Task to carry out:
Your job is to give again, exactly and with no additions, the lines in the records below from the one with "Given: Collapse the Floor Plans tree node" through the one with "The width and height of the screenshot is (1307, 924).", both included. Omit the pictures.

Available data:
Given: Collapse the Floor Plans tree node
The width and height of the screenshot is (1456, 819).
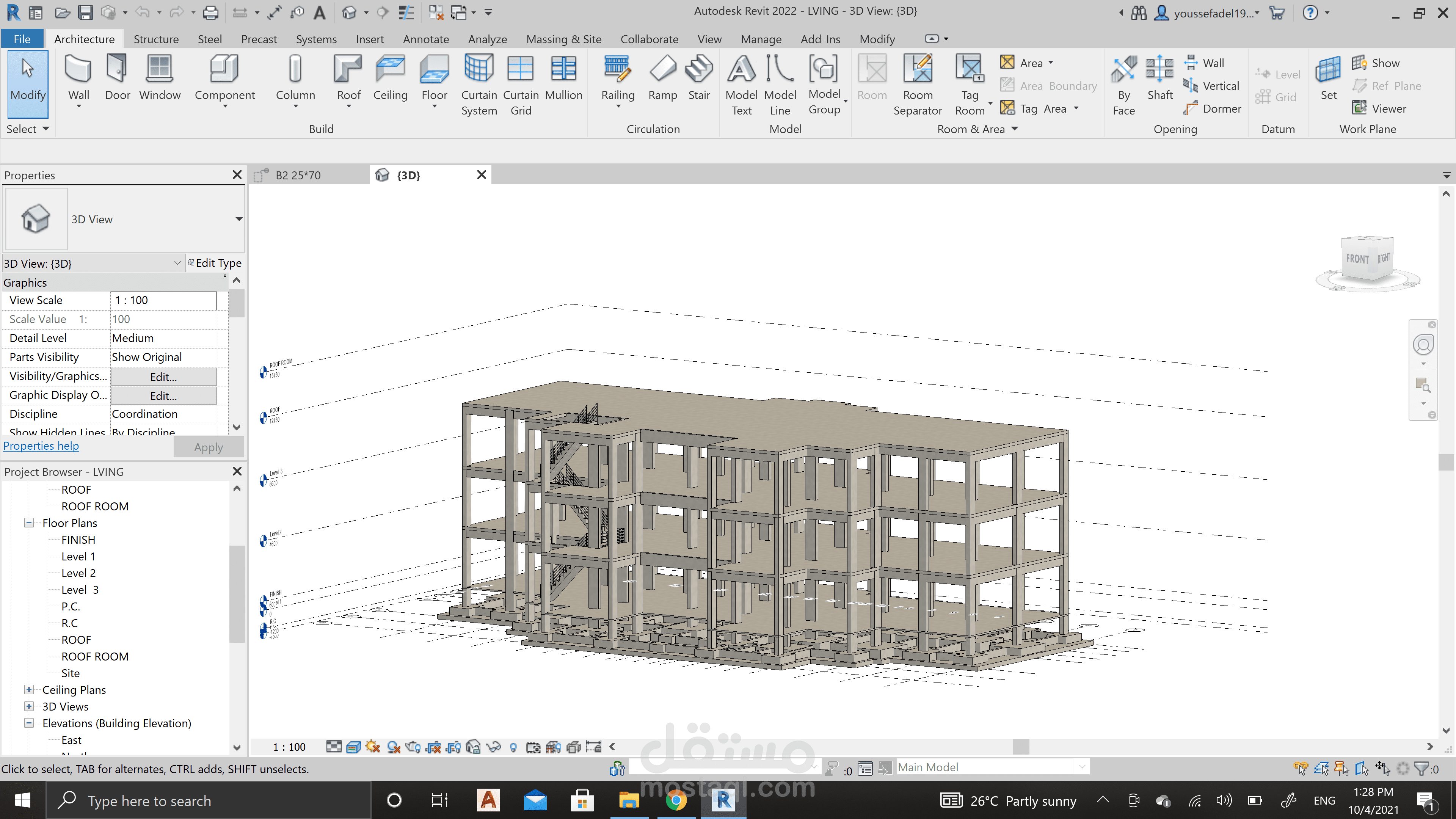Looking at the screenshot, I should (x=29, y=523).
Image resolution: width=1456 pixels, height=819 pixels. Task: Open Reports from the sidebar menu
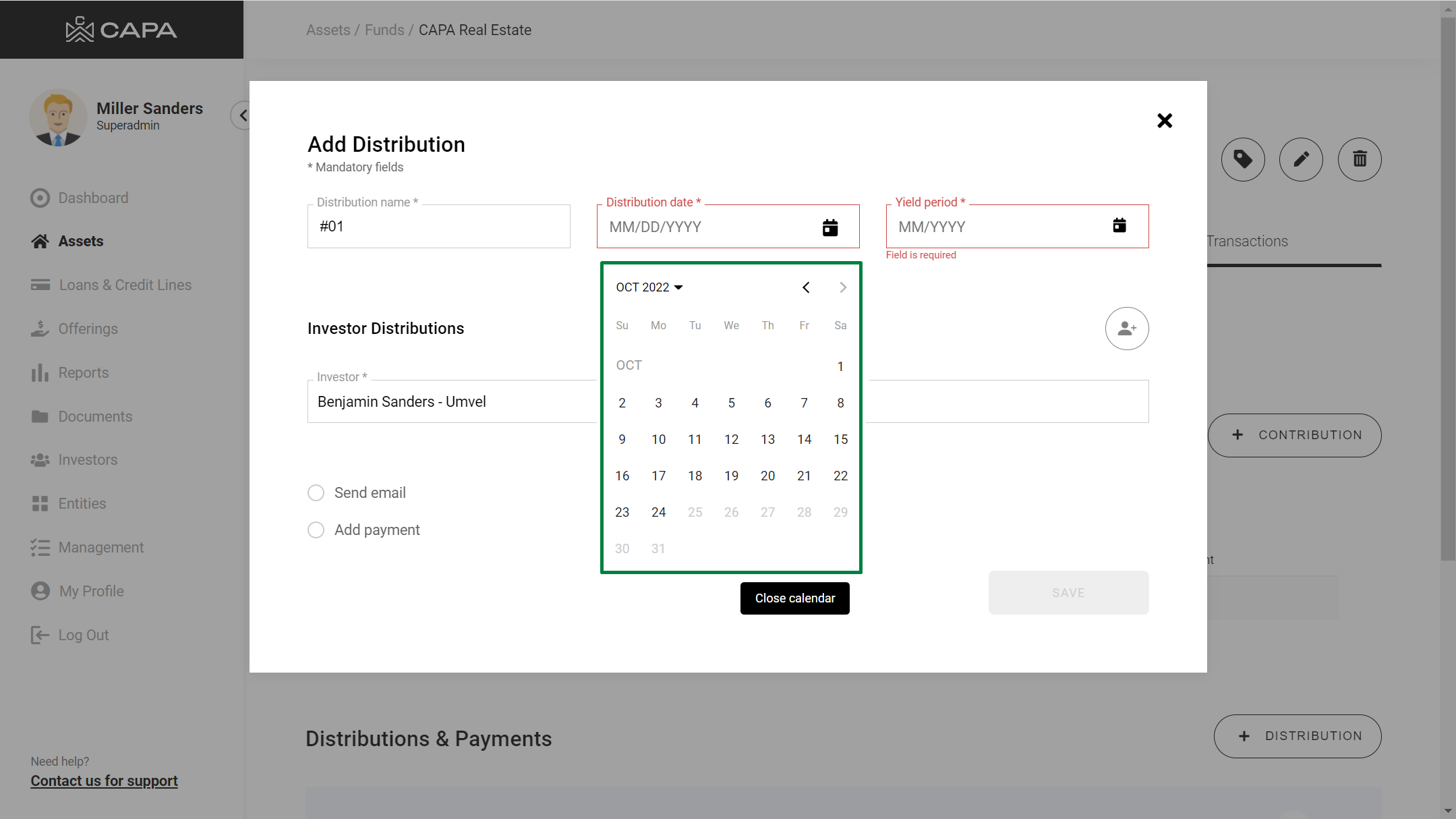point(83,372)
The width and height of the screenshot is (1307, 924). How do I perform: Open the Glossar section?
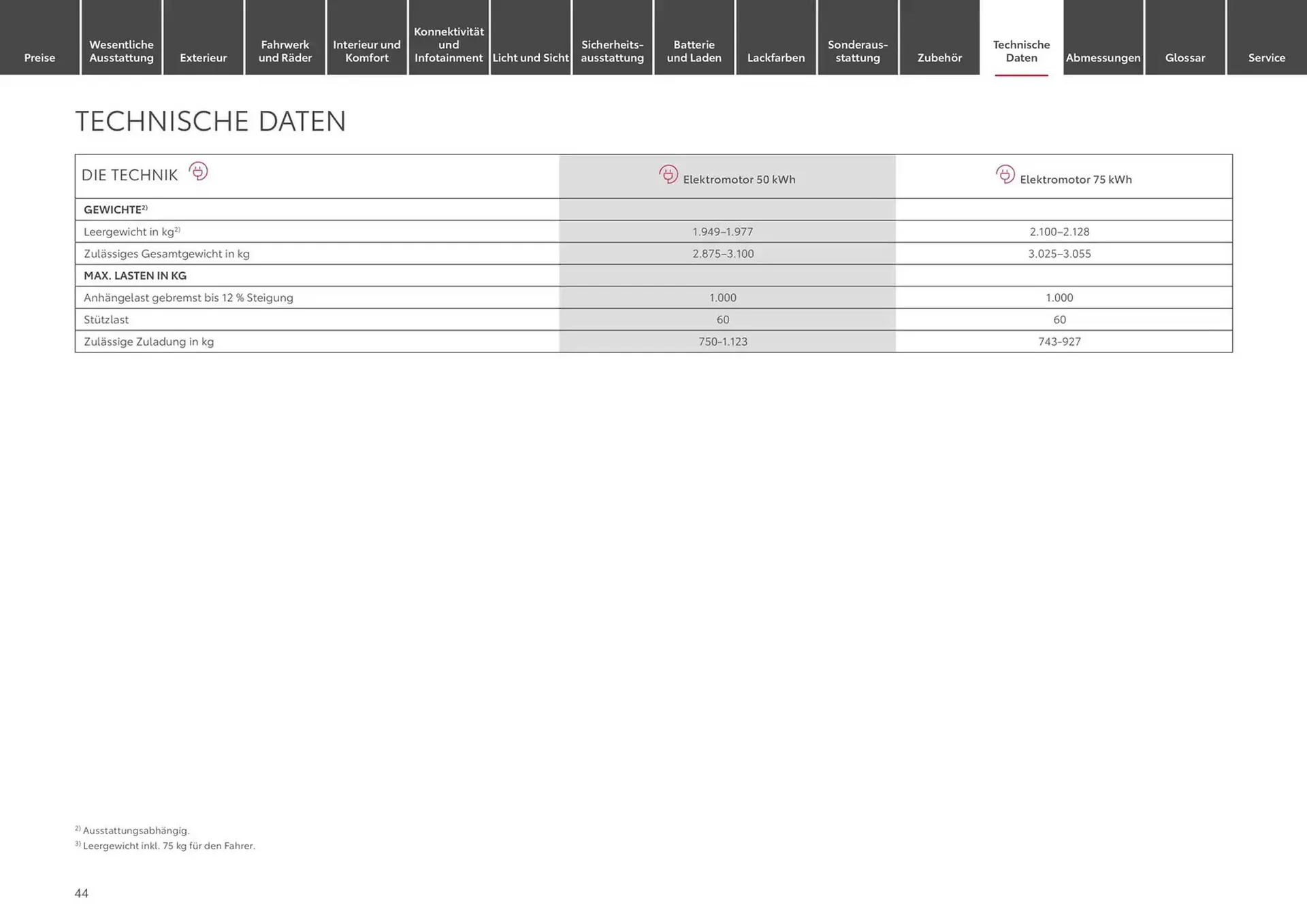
...
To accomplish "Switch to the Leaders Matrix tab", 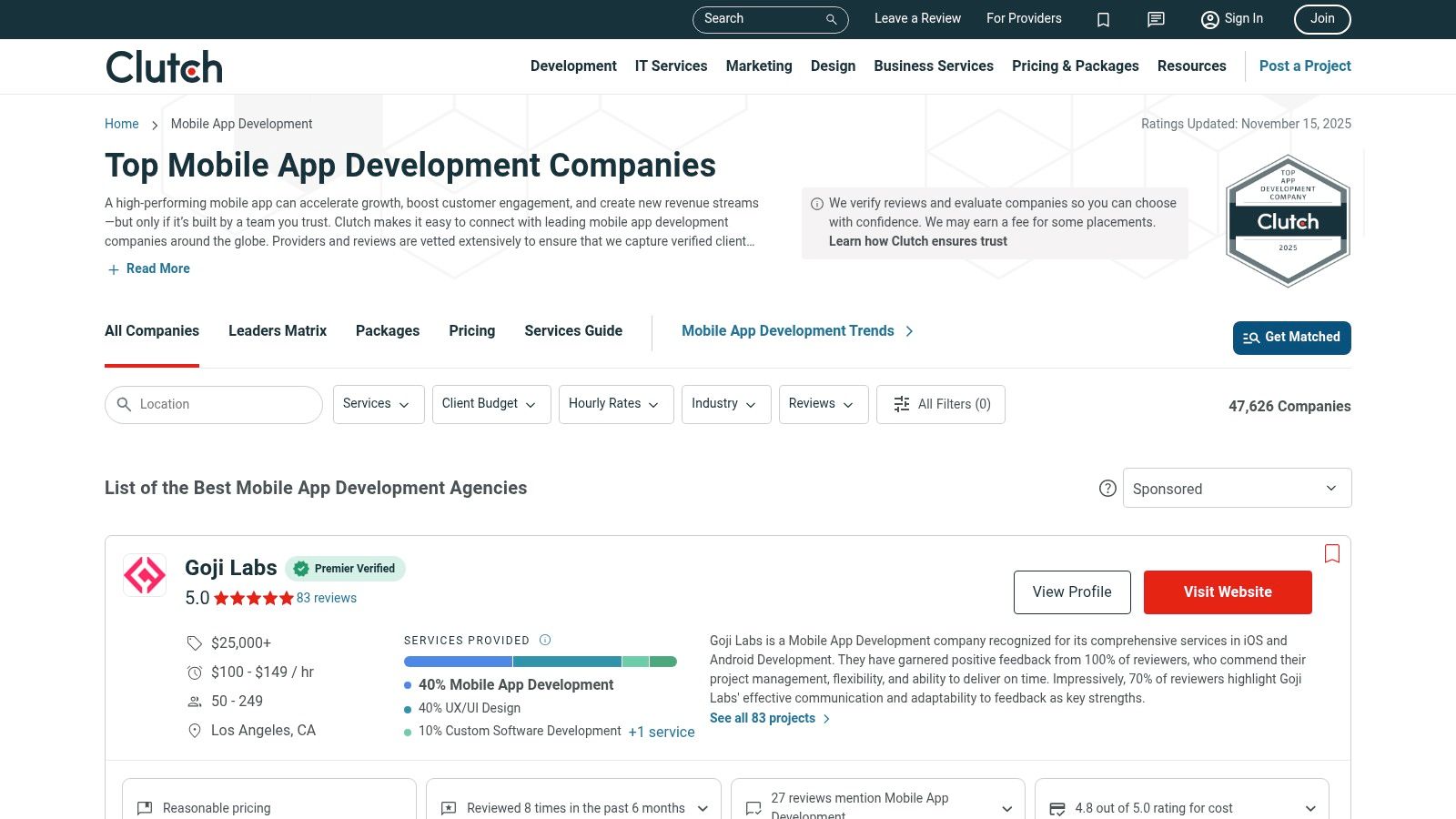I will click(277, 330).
* * *
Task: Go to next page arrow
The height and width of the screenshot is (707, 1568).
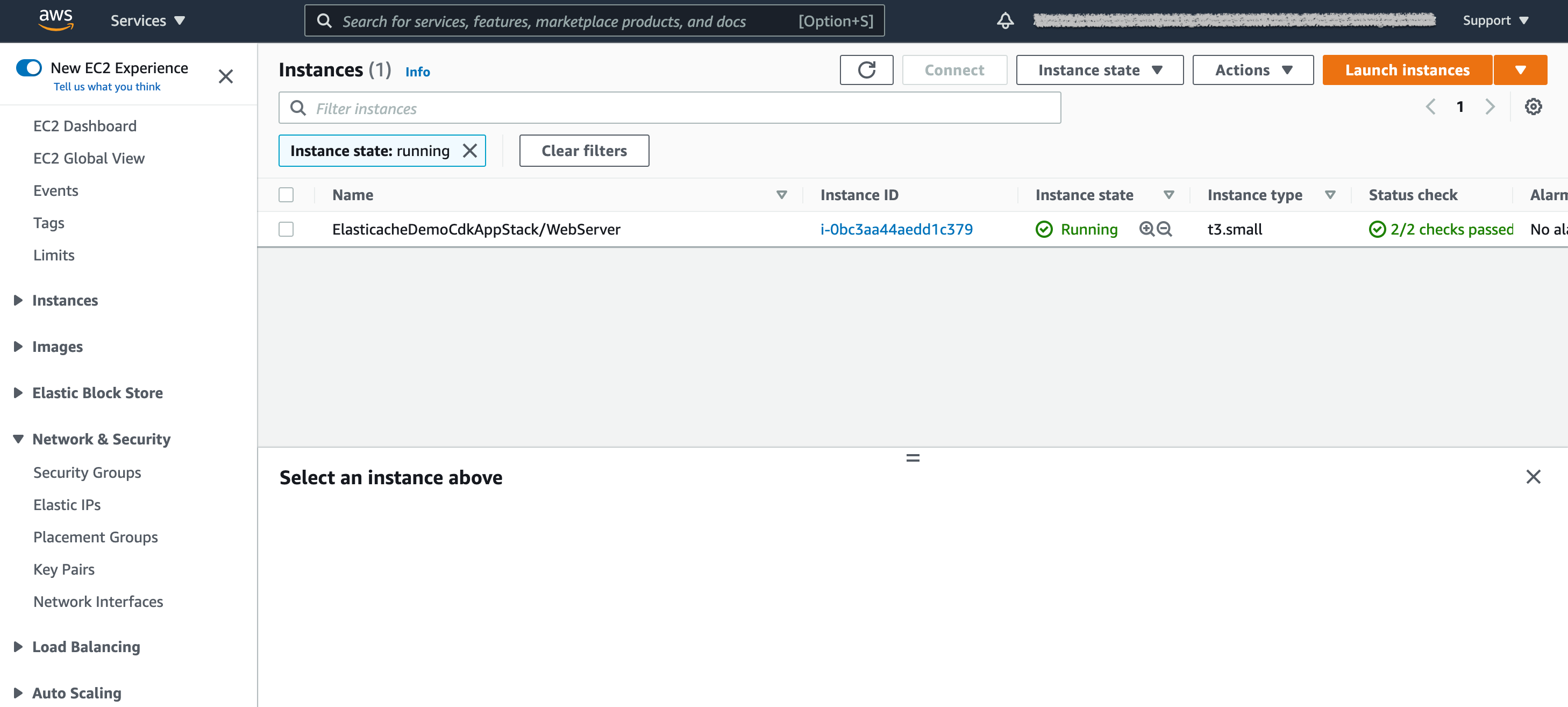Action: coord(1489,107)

Solution:
Given: Collapse the Floor Plans tree node
The width and height of the screenshot is (1456, 819).
Looking at the screenshot, I should (x=29, y=523).
Image resolution: width=1456 pixels, height=819 pixels. Task: Open Reports from the sidebar menu
point(83,372)
The width and height of the screenshot is (1307, 924). How do I perform: Open the Glossar section?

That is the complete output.